The Life Intemares project is studying the underwater mountains of Ses Olives and Ausias March, east of the Pitiusas Islands and Mount Emile Baudot, east of the Pitiusas and south of Mallorca.

In addition to sheltering fields and gardens from a wide variety of sponges, these submarine forests have identified habitats of Community interest included in the Habitats Directive, which ensure the conservation of designated sites.

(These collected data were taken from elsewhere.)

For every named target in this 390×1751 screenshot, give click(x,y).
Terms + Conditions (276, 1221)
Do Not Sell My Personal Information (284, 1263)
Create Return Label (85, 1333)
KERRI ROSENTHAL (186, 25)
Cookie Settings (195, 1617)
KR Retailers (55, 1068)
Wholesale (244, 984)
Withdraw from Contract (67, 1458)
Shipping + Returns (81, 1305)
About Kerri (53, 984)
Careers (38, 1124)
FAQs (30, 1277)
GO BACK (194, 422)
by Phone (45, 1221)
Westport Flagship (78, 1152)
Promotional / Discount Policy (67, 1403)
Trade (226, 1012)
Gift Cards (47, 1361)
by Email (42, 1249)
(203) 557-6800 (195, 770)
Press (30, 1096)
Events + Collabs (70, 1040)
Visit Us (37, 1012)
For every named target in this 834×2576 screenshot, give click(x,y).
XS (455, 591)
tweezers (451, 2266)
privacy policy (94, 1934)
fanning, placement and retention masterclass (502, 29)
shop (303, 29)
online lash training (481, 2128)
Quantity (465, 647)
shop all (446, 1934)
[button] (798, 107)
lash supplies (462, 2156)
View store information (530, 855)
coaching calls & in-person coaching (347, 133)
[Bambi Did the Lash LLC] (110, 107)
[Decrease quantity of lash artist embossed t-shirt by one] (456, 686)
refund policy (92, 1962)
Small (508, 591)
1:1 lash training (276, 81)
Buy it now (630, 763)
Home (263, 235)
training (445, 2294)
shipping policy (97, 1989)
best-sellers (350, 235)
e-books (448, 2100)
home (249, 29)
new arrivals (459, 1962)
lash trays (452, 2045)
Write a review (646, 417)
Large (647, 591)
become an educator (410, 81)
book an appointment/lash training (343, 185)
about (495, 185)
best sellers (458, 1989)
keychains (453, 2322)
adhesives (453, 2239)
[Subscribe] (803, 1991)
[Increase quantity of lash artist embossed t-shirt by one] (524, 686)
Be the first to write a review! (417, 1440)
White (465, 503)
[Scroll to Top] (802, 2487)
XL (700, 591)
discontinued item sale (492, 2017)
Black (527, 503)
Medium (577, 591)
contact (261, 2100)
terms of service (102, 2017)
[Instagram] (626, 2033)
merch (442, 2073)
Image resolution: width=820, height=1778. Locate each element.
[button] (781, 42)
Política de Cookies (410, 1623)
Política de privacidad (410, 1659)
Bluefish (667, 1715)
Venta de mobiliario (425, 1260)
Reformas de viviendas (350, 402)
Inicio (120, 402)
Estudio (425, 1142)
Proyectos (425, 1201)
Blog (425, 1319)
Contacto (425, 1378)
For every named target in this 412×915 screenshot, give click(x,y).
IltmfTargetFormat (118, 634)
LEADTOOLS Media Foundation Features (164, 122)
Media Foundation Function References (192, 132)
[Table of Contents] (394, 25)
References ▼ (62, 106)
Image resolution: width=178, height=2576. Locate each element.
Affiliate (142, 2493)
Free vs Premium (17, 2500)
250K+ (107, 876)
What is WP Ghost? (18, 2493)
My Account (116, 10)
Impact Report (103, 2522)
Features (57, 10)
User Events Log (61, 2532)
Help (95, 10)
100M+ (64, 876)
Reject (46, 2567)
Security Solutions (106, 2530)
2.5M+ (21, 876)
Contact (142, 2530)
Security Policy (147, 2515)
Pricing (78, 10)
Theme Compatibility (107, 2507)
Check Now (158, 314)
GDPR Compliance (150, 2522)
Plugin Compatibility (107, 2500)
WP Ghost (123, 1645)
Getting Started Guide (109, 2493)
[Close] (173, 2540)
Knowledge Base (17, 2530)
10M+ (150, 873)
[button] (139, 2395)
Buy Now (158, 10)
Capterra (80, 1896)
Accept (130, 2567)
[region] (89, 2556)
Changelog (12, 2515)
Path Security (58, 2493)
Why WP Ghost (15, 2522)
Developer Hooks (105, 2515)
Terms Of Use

The maërl bottoms, formed by rhodolites or calcareous red algae on the tops of the Ausias March and Emile Baudot mountains, are probably the deepest in the western Mediterranean.

Widespread and numerous pockmark fields have been found around the three mountains and coral bottoms, in the rocky outcrops of the mountain slopes and in the adjacent sedimentary bottoms, where bamboo coral has been found.

Fossil bio-constructions of oysters, have also been found forming a reef around the three submarine mountains, at a depth of 200-400 metres.

The information obtained during the research campaigns will help to improve the scientific knowledge of the underwater mountains of the Canal de Mallorca and the surrounding areas.